How We Started Exploratory Testing
Manual testing is important. Here is how we got to love exploratory testing.
Initial situation
At work we are building a risk computation engine for the financial markets. It uses a DSL to describe the exact computations to estimate the risk on the data it knows. This in itself is already complex enough to justify the heavy investment in automated testing we did.
With 90% of automated test coverage, Cucumber scenarios to verify quality, everything should just work … shouldn’t it ?

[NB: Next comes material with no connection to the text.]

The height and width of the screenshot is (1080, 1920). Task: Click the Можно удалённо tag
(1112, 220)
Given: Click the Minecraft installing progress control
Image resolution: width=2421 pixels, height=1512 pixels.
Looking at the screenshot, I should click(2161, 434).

First try at exploratory testing
In The art of agile development, James Shore details the practice of exploratory testing as a great way of both :
- improving the quality of the product by finding bugs
- improving the process
That’s why we gave it a try. Here is the recipe for an exploratory session :
- Book 1 hour for the full team to do exploratory testing
- Prepare a downloadable zip with all the material required to run and test your software
- Ask everyone to pick a particular aspect of the system to test during this session
- Record bugs when you find one
- Spend 30 minutes just after the session to filter duplicate bugs and make sure they are well described
Obviously, we also added our special sauce
- We were to do exploratory testing in pairs, as we do programming, to find more bugs
- We gamified it by granting a price to the pair that finds the most bugs. Do you remember how I brought fruits for sale in the office ? It turns out we are slowly earning money with the fruits … enough for the price to be 5 fruits each for the wining pair !

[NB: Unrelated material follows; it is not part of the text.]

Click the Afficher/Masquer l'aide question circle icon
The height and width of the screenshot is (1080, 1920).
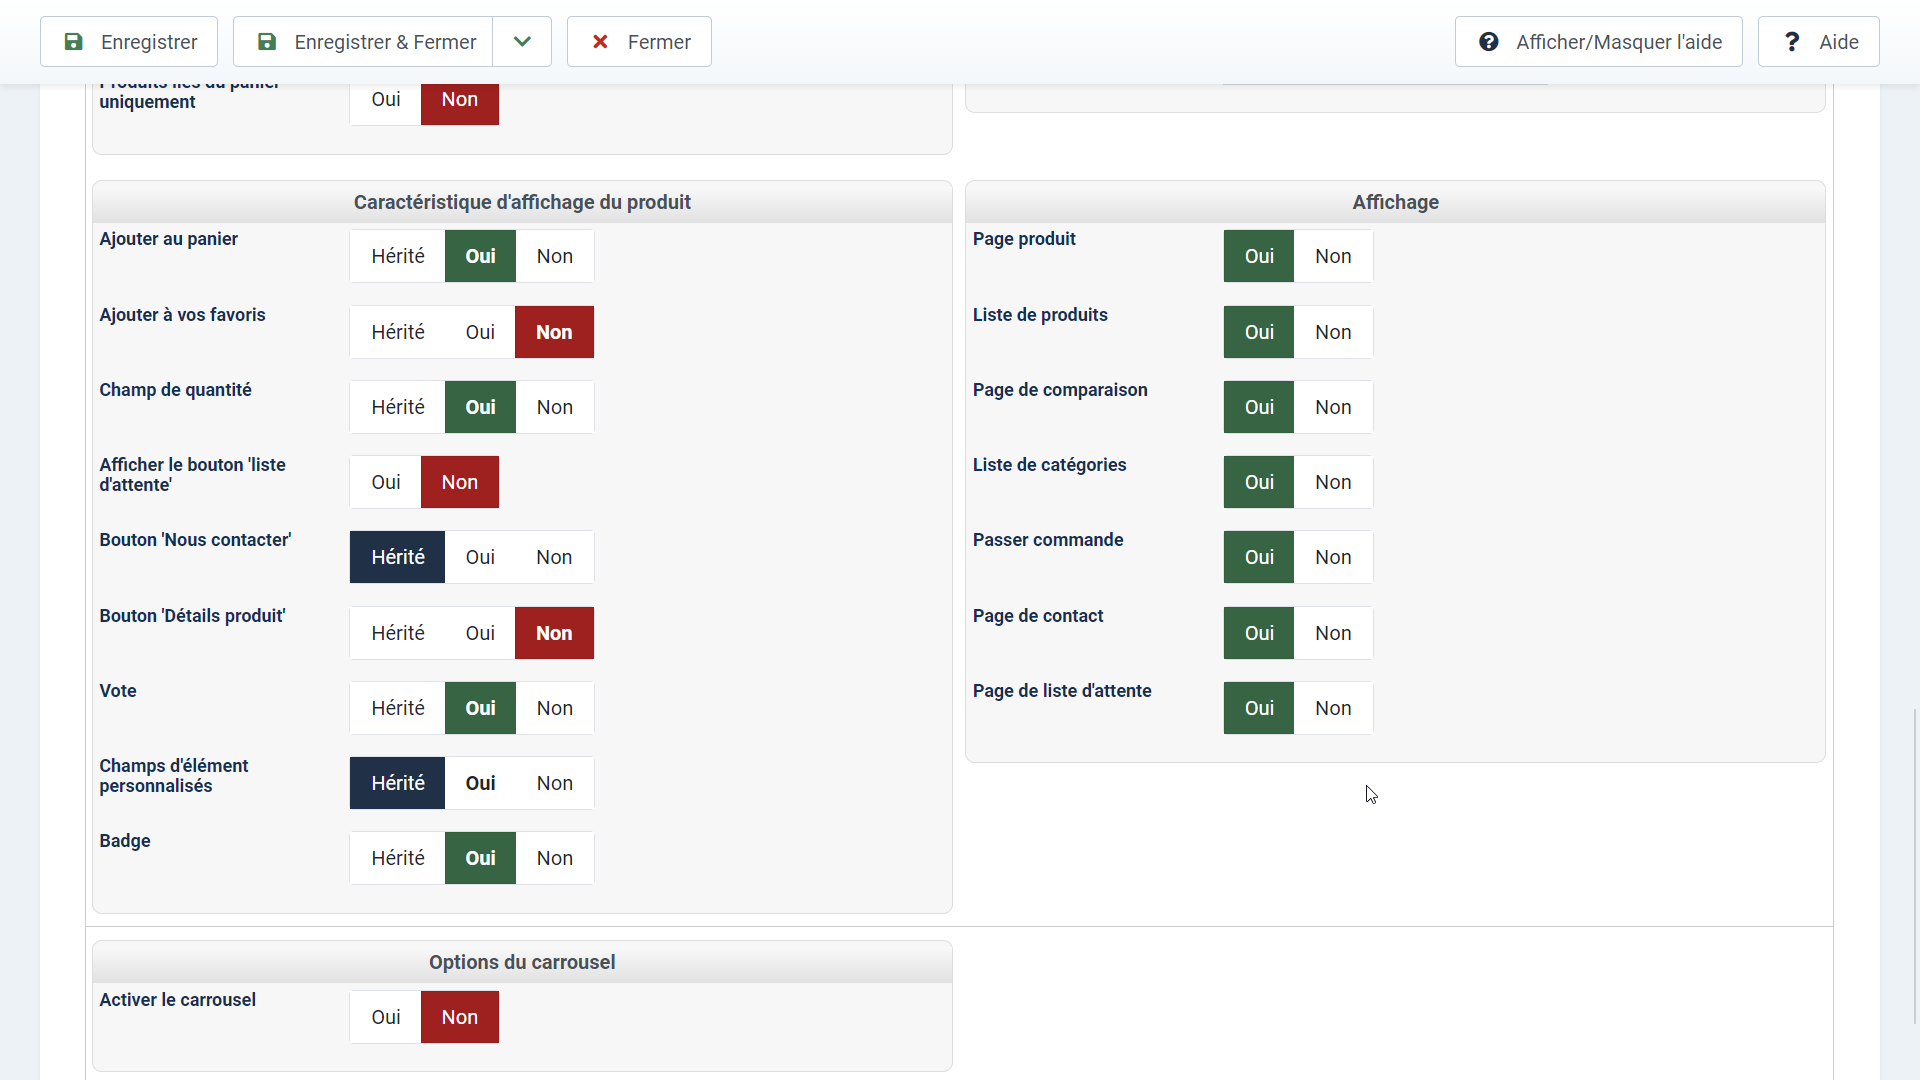pyautogui.click(x=1489, y=42)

This transformed developers into ferocious testers ! I guarantee that with such incentives you’ll find bugs … as we did.
Doing it systematically
We took some time to fix all these bugs during a few sprints. And did another exploratory testing session a few months after …
As we were still finding bugs in the second session, we decided to make them part of the every sprint. As we got better at testing, a lot of bugs started to get uncovered ! So much that we had to change something.
Improving our process
We meet in retrospective and here is what we decided :
- Fix all bugs before working on any other story (obviously, automated tests are added in the process)
- Classify what exactly is a bug. For example, for us, a bug is something that used to work or silently returns bad results or corrupts the data
- Add exploratory testing by another pair to our definition of done
The number of bugs we find during exploratory testing sessions is starting to decrease. We hope that we’ll soon be able to do exploratory testing on the fly, as part of our daily work and to completely remove the specific sessions.
Benefits
Exploratory testing brought us a lot.
- Obviously, the product is a lot more solid
- We are surely saving time that would have been lost if the bugs had been uncovered by the users
- Fixing the bugs forced us to fix some technical debt : bugs often came from areas of the code that we were not so proud or confident of
Exploratory testing is a nobrainer. All teams should do it.
So, in the end, as in the old days, we are back to regular manual testing … but only for exploration.